According, therefore, to the accepted view the structure known as the ultimobranchial, postbranchial or lateral thyroid body plays no part in the formation of thymus IV. Stewart alone, working upon cats, states that all, or all that persists, of the ultimobranchial body is transformed into thymus IV. His view, therefore, coincides with that given in this paper except that he retains the term ultimobranchial body for the stages before differentiation. A few authors have not recognised the existence of thymus tissue derived from the fourth pouch. Kiirsteiner saw thymus tissue connected with parathyroid IV in foetuses but did not in consequence deduce its origin from pouch IV. Weller, in a recent extensive work upon the embryology of the derivatives of the pharyngeal pouches, makes no mention of thymus IV. Most authors, however, following Herrmann and Verdun (1899) and Groschuff (1896), have given the differentiated thymus IV this name because they consider that it must be derived from pouch IV. They consider that it has some origin from pouch IV separate from the ultimobranchial, postbranchial or lateral thyroid body.

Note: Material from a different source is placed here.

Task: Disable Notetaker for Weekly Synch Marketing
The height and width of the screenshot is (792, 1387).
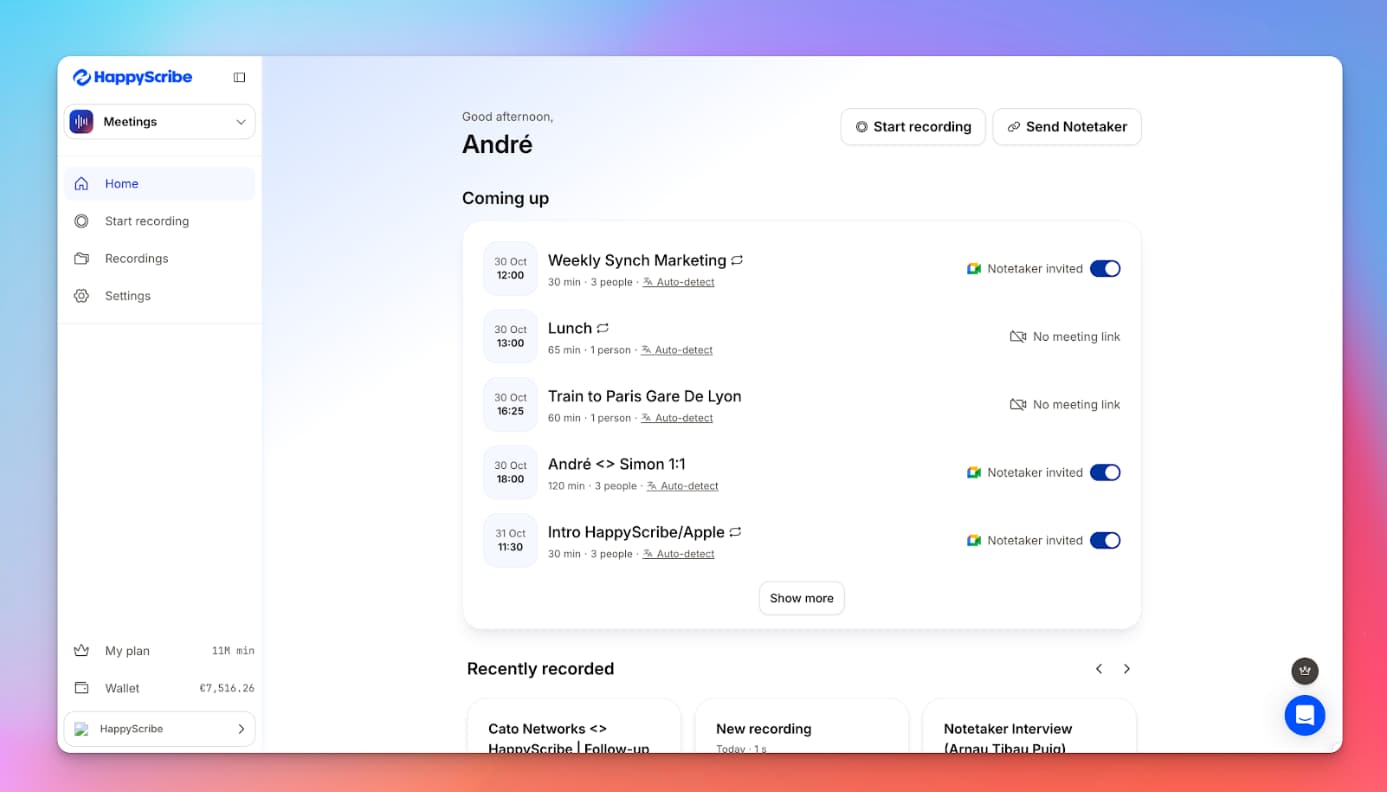Action: pyautogui.click(x=1104, y=269)

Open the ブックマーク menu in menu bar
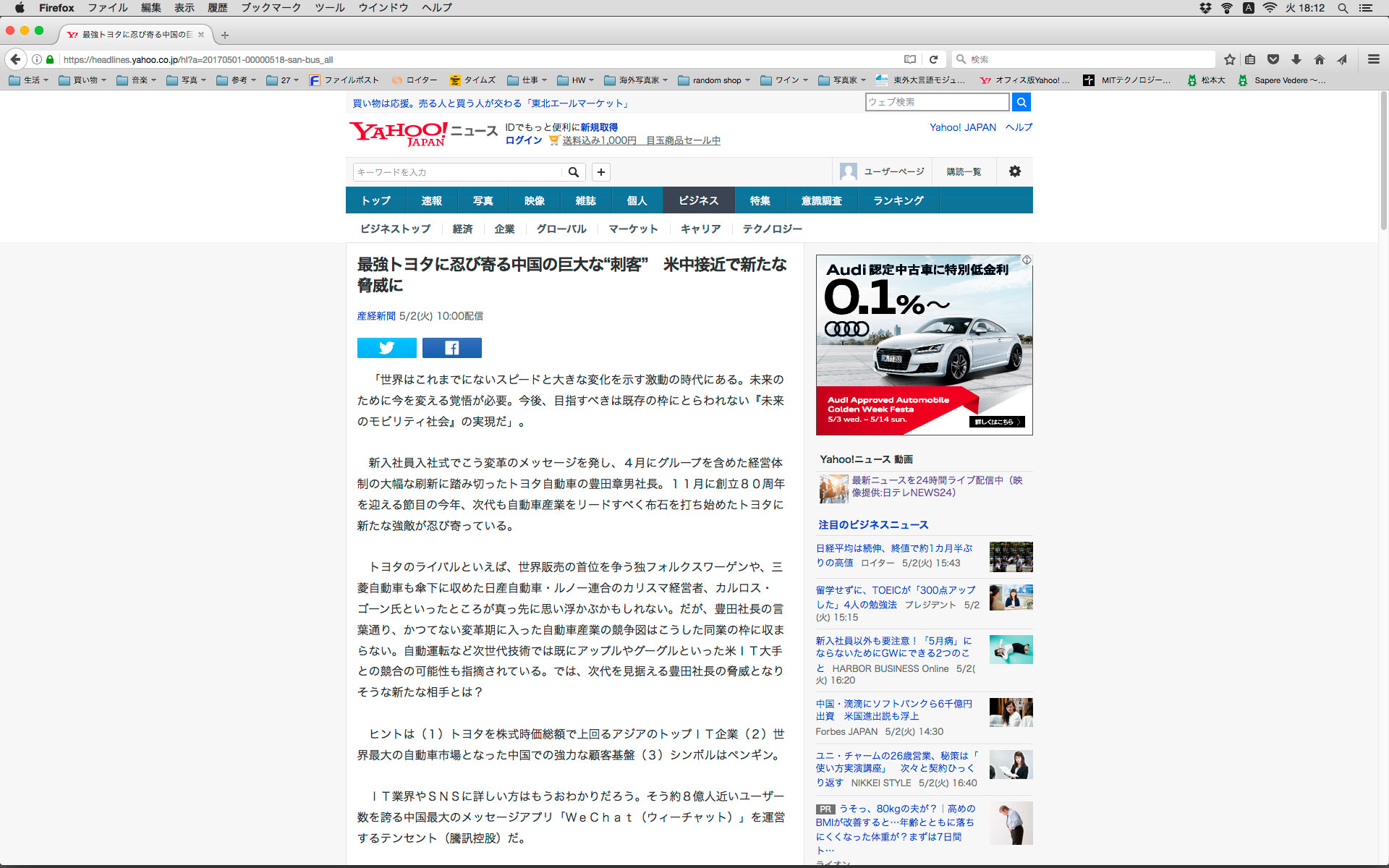coord(271,8)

The only claims, however, to have seen anything of this separate development have been made by Groschuff (1896) in animals and Tandler (1909) in man, and they only describe what they believe on theoretical grounds to be its earliest rudiment. They observed a ventral diverticulum from pouch IV and considered this to be the Anlage of thymus IV because thymus III arises from a ventral diverticulum of pouch III. A small ventral diverticulum is certainly formed in the fourth pouch. Kingsbury (1914-15) saw it in a 7 mm. embryo but said that it later became absorbed into complex IV and was not observed in embryos longer than 10 mm. In the 7-1 mm. embryo in the present series this ventral and also a dorsal diverticulum have been described above, and both diverticula have been attributed merely to the thrust of the enlarged parathyroid IV into the lateral extremity of the pouch. It has been shown above that a differentiated thymus IV is found in about 21 per cent. of foetuses and infants up to 1 day old. If, therefore, it is not derived from the structure known as the ultimobranchial, postbranchial or lateral thyroid body, it is difficult to understand how no more of its development than the transient diverticulum of Groschuif and Tandler should have been seen by so many careful observers.
The evidence is overwhelming that the so-called ultimobranchial, postbranchial or lateral thyroid body is in reality thymus IV. Thymus III and the ultimobranchial body both appear before the corresponding parathyroids. According to other authors thymus III differs at its inception from the ultimobranchial body in that it arises from the ventral wall of the third pouch While the ultimobranchial body (thymus IV) arises from the caudal wall of the fourth. When, however, the third pouch has been rotated owing to the growth in length of the neck of the embryo (Hammar), both diverticula occupy a similar position, as is seen in the 7-1 mm. embryo (ﬁg. 1). The development of the two complexes in the 7-1 to 28 mm. embryos is essentially similar. Certain differences have been pointed out in the descriptions of the development of pouchcomplexes III and IV but these differences are slight variations in gross form and in time relations. The signiﬁcance of the slight variation in time relations when the two complexes are compared is further reduced by these time relations being inconstant in both complexes when considered separately. The resemblances are obviously much greater than the differences. Thymus IV (the ultimobranchial body) is identical histologically with thymus III in the embryos up to 18 mm. long and differs only in being more deeply stained in the 19-5 mm. embryo. In the 28 mm. embryo its cells have a reticular arrangement such as is seen in thymus III when it is becoming differentiated into thymic tissue. The differences in the staining, of the cells and their nuclei seen in these later embryos are probably connected with the disappearance of thymus IV which undoubtedly occurs in some 79 per cent. of subjects. When thymus IV persists and is differentiated it is found sometimes within the thyroid but more often outside. Before its disappearance, the ultimo—branchial body either becomes included within the thyroid or remains outside the thyroid (Kingsbury, 1914-15, 1934-35).
The fact that thymus III and the ultimobranchial body (thymus IV) are believed to arise from different parts of the walls of pouches III and IV may have prevented authors from considering the two structures to be homologous, but there can be little doubt that the main reason why authors, with the exception of Stewart, have not recognised that the ultimobranchial, postbranchial or lateral thyroid body is the precursor of thymus IV is that the former structure had been described and accepted in the literature before the differentiated thymus IV had been discovered.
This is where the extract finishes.